Karla McManus cites the visual culture theorist Nicholas Mirzoeff on the difficulty of visual representation of the Anthropocene: “[I]t enforces the authority of a Western aesthetic mode rooted in imperialism … and the conquest of nature rather than activating resistance” (my italics). She adds that “for Mirzoeff, Anthropocene visuality produces a kind of anesthetic, which numbs our awareness of the actual physical conditions of the Anthropocene, and must be fought against through the reclaiming of the imagination …” Such an act “reclaims the right to see what there is to be seen and name it as such: a planetary destabilization of the conditions supportive of life …”
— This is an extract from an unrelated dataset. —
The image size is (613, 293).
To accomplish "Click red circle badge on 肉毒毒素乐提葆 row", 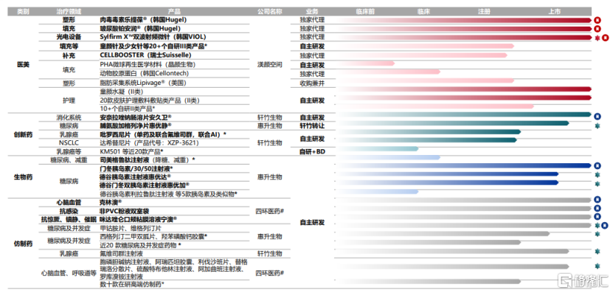I will pyautogui.click(x=597, y=20).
This numbing was my own response to the book, though I was moved by several photographs taken at ground level: a sequence recording a massive pile of elephant tusks being burned in Kenya, for example. But much of the time I wanted to throw the book across the room. In a month when the Intergovernmental Panel on Climate Change—notorious for its overly conservative estimates—tells us that we have twelve years to avert ecological catastrophe, it feels frankly preposterous, not to mention criminally self-indulgent, that we are still observing, documenting, recording—still bearing witness, though what we are mostly bearing witness to is our own profound denial. Is another artistic project, no matter how spectacular, really what we need at this stage? Not to mention the paradox of the project’s own contribution to carbon emissions and excessive resource use (all those long-distance flights, all that technological equipment).Edward Burtynsky argues, rather tautologically, that “immersive engagement with our work can shift the consciousness of those who engage with it … [it]can spur a broader conversation about viable solutions.” Although Jennifer Baichwal recognizes the limitations of this approach “because you can argue that the scale and rapidity of planetary destruction requires … something that more stridently signals emergency,” she still believes that “exploration” and “conversation” will provoke “transformation.”
Events, however, are overtaking The Anthropocene Project. In September, fifteen-year-old Greta Thunberg went on “climate strike” at her Stockholm high school, a decision that has inspired students across Australia and elsewhere to do the same. In October, a new UK-based movement, Extinction Rebellion, issued a Declaration of Rebellion to hundreds gathered in Parliament Square in London. Describing itself as “an international movement, using mass civil disobedience to pressure governments to enter WWII-level mobilisation mode in response to climate breakdown and ecological crisis,” it is organizing an ambitious series of strikes, gatherings, and other actions intended to cause major disruption across the UK. It has been endorsed by dozens of academics, scientists, and Green Party politicians, and is scaling up its nonviolent movement globally.
As Extinction Rebellion observes, “Polite lobbying, marching, voting, consumer- and shareholder-activism, have all failed. We are now on the brink .… the only option left is civil disobedience, to disrupt the ordinary working of things, so that decision makers HAVE to take notice.” They add, “The time is ripe, right now, and we are confident that this is the beginning of the movement which will finally turn the tide.”
Days after Extinction Rebellion launched itself, a youth-led group called the Sunrise Movement occupied the office of several Democratic representatives in Washington, demanding a “Green New Deal” as humanity’s “best chance at survival.”
“Our generation is done waiting,” said a twenty-one-year-old protester named Ben. “If not now, when?”